_Textabschnitt_

****************

Was seinerzeit die Enquete über die Erwerbstätigkeit schulpflichtiger Kinder außerhalb der Fabrik ahnen ließ, das bestätigt der Entwurf des Kinderschutzgesetzes vollauf. Die Reformwilligkeit der Regierung knickt de- und wehmütig vor der Ausbeutungsdomäne der junkerlichen Krippenreiter zusammen. Wie die Regierung von vornherein sich nicht einmal erkühnt hat, mit der Fackel der amtlichen Erhebung den gewaltigen Umfang und das blutige Unrecht der Kinderausbeutung in der Landwirtschaft und im häuslichen Dienste zu beleuchten, also geht sie auch an all dem hier angehäuften Jammer körperlichen und geistig-sittlichen Ruins in ihrem Entwurfe mit der empörenden Gleichgültigkeit des bekannten biblischen Priesters und Leviten vorüber. Kein noch so dürftiger gesetzlicher Schutz soll den Kleinen zuteil werden, welche in der Landwirtschaft und bei häuslicher Gesindearbeit fronden.

****************

_Dateneinträge_

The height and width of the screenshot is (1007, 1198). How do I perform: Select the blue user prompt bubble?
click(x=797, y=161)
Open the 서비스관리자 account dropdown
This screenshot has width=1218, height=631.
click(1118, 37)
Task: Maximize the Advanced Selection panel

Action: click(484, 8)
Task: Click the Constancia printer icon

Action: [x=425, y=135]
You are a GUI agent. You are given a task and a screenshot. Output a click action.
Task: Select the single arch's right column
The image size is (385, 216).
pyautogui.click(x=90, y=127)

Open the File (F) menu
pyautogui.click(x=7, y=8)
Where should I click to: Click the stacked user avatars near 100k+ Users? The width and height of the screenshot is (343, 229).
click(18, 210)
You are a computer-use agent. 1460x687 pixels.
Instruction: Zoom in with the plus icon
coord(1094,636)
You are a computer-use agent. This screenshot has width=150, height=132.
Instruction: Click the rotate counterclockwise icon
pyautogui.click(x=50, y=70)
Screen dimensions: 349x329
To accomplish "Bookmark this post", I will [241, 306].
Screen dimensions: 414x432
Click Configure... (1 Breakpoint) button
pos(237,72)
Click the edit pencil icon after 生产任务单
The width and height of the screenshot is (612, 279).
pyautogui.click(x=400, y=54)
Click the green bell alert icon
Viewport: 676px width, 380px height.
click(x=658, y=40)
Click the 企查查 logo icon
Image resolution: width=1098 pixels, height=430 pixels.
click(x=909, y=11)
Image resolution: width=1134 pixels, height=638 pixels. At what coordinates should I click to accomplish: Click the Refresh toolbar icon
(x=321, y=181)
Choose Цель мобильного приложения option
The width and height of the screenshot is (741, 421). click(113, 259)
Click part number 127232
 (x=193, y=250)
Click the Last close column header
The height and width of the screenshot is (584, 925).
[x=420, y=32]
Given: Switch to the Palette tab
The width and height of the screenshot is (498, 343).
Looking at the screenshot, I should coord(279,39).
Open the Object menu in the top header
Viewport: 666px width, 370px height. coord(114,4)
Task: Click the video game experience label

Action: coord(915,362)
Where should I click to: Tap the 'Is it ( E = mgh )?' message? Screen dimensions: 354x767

****************

_Aufgabenstellungen_
**a.** Schreiben Sie aus dem Textabschnitt zum Kinderschutzgesetz die Passage ab, die mit „Was seinerzeit die“ einsetzt und bis einschließlich „häuslicher Gesindearbeit fronden.“ reicht.
**b.** Welchen Kindern soll laut dem Textabschnitt zum Kinderschutzgesetz kein gesetzlicher Schutz zuteilwerden?
Die Datensätze stammen aus einer anderen Quelle.

_Antworten je Aufgabe_
**a.**
Was seinerzeit die Enquete über die Erwerbstätigkeit schulpflichtiger Kinder außerhalb der Fabrik ahnen ließ, das bestätigt der Entwurf des Kinderschutzgesetzes vollauf. Die Reformwilligkeit der Regierung knickt de- und wehmütig vor der Ausbeutungsdomäne der junkerlichen Krippenreiter zusammen. Wie die Regierung von vornherein sich nicht einmal erkühnt hat, mit der Fackel der amtlichen Erhebung den gewaltigen Umfang und das blutige Unrecht der Kinderausbeutung in der Landwirtschaft und im häuslichen Dienste zu beleuchten, also geht sie auch an all dem hier angehäuften Jammer körperlichen und geistig-sittlichen Ruins in ihrem Entwurfe mit der empörenden Gleichgültigkeit des bekannten biblischen Priesters und Leviten vorüber. Kein noch so dürftiger gesetzlicher Schutz soll den Kleinen zuteil werden, welche in der Landwirtschaft und bei häuslicher Gesindearbeit fronden.

**b.** Den Kleinen, die in der Landwirtschaft und bei häuslicher Gesindearbeit fronden.